Atheists exist. The psychological impossibility has to do with a perception of what the identity politic projects. While Vittachi tries to make some manner of quasi-scientific argument about belief in unreal things or ideas, he is inherently tilting windmills because both his construction and the components from which it is built are fallacious.
In that once upon a time when the question of God as a rational prospect actually counted as something important in the atheistic discourse, the question of rational outcome was itself a matter of aesthetic and sentiment.
That is to say, there is actual atheism, a mere talking point that God does not exist, a metaphysical counterpoint detached from anything it purports to address; the identity politic, however, is a mere prejudice or jealousy.
One might, as such, dispute the existence of God because it is an irrational proposition, but only because one objects to "God", while irrational propositons are, in and of themselves, well enough, and even sometimes desirable.
And this is the range in which the idea that "atheists might not exist" would start to have some effective meaning. Even still, it's a messy phrasing conceding far too much to atheistic identity discourse.
In questions of cause, we can keep asking why until we crawl our way back to the Big Bang. In living experience, concepts like fairness, justice, rights, and even nation, only exist because people say so. This is rather quite like God as a human invention.
The problem with crawling our way back to the Big Bang is that it takes a while, and lots of hard work. If God is the reason why, then we might crawl back to the Big Bang. If there is no God because God is an irrational proposition, then what is the reason why? Well, we don't ask that because it has nothing to do with atheism. The objection that religion causes wars, or disrupts medical research, become nearly meaningless insofar as they don't object to
irrationality as justification, but, rather,
this particular irrationality as justification.
The statement that "atheists might not exist", such as it comes to us, is thus flawed. Atheists exist. It is, rather, an implied, perceived, or projected merit of rationality that does not exist, as such, within atheism.

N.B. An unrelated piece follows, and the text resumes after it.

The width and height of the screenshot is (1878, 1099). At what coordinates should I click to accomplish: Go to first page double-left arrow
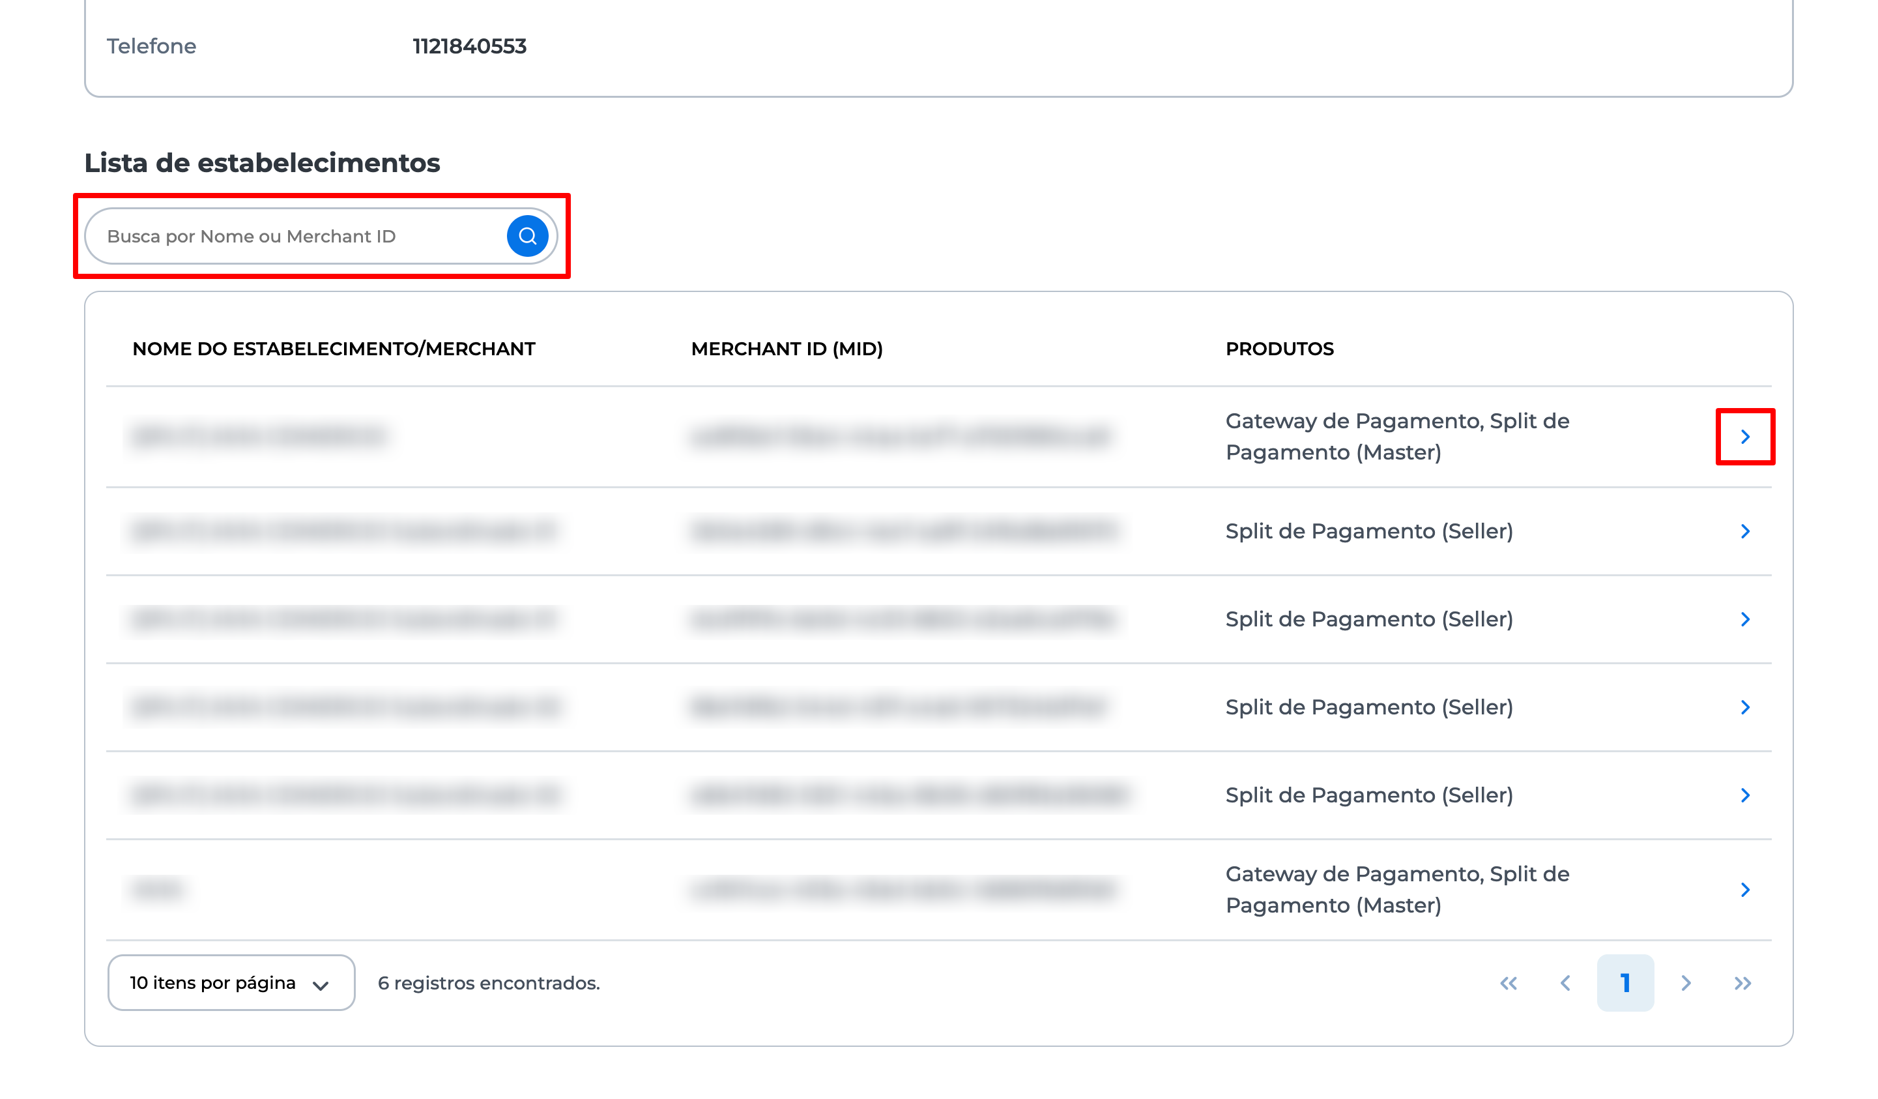click(x=1508, y=983)
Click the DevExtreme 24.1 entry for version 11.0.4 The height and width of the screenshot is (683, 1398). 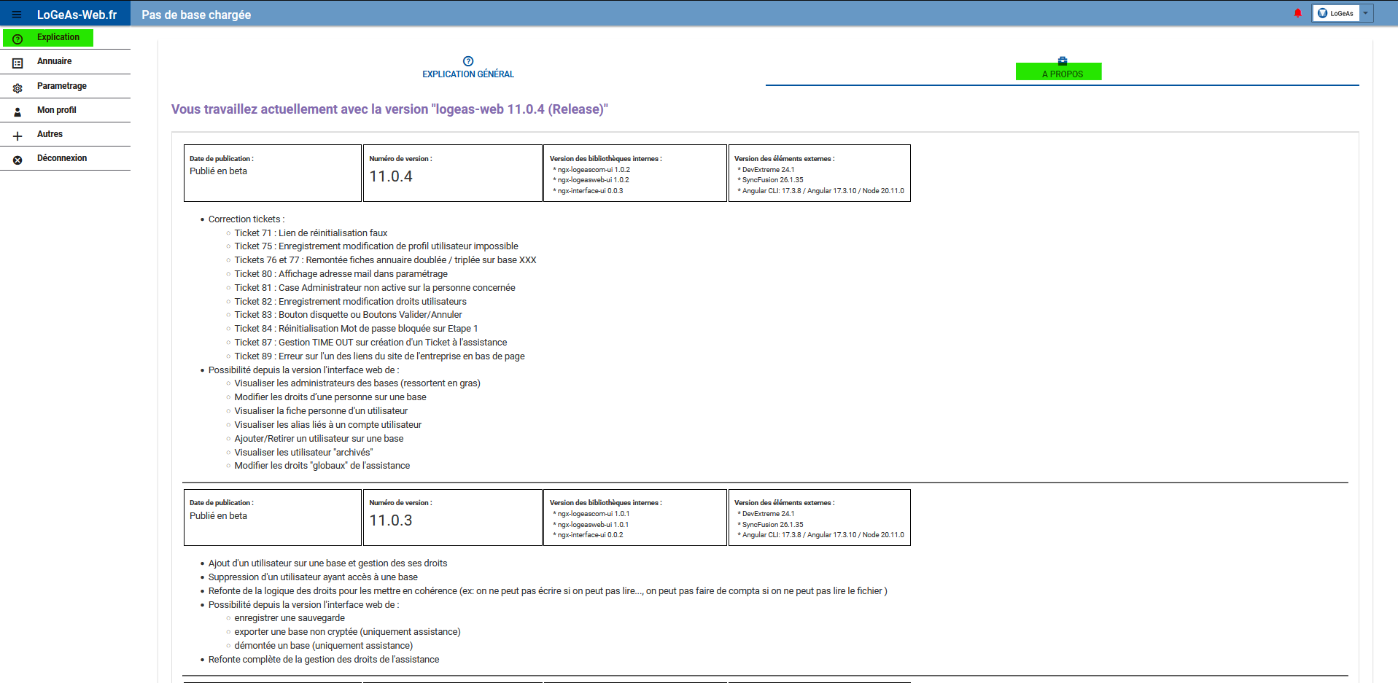768,170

Atheism, as such, is disconnected, which brings us to something about awareness. Vittachi's concession to the pretense of atheism as symbol of meritorious rationality glares. The implication that "theists are somehow 'more aware' than atheists" has to do with the state of discourse; if religion is a communal expression of mysterium, at least its flawed expressions address something; if we turn to Vittachi's early paragraph about pattern-seeking, the emerging pretense would be that theists, at the very least, are addressing the patterns while atheists are not or cannot. If we seek the certain way in which Vittachi is right, we also find the way in which he is wrong; he is responding to inaccurate presuppositions. We don't actually know, as such, what atheists think on these points because they will not, or cannot, tell anyone, as that has nothing to do with atheism.
We might recall my recent criticism of atheists who seem to know nothing about what they criticize; this ignorance becomes especially important because at some point various implications depend on what we mean when we say God. Vittachi seems to have conceded balbutive, as if pandering to an atheistic projection of God, which seems about right given the Dawkins guideposts. He is, essentially, pitching against a weird nihilism symptomatic of uneducated atheism, and doing so in a patronizing, needling manner rather quite familiar to evangelical atheists.
The interesting thing about "pro-theism bias" is that, well, okay, first,
duh; still, though, this is all fundamentally a
religious discussion, taking place in a manner by which atheism is just another religion. It's all a complete mess, but also squarely within the range of evangelical atheism such as we see from Dawkins and, if we read closely, Maher.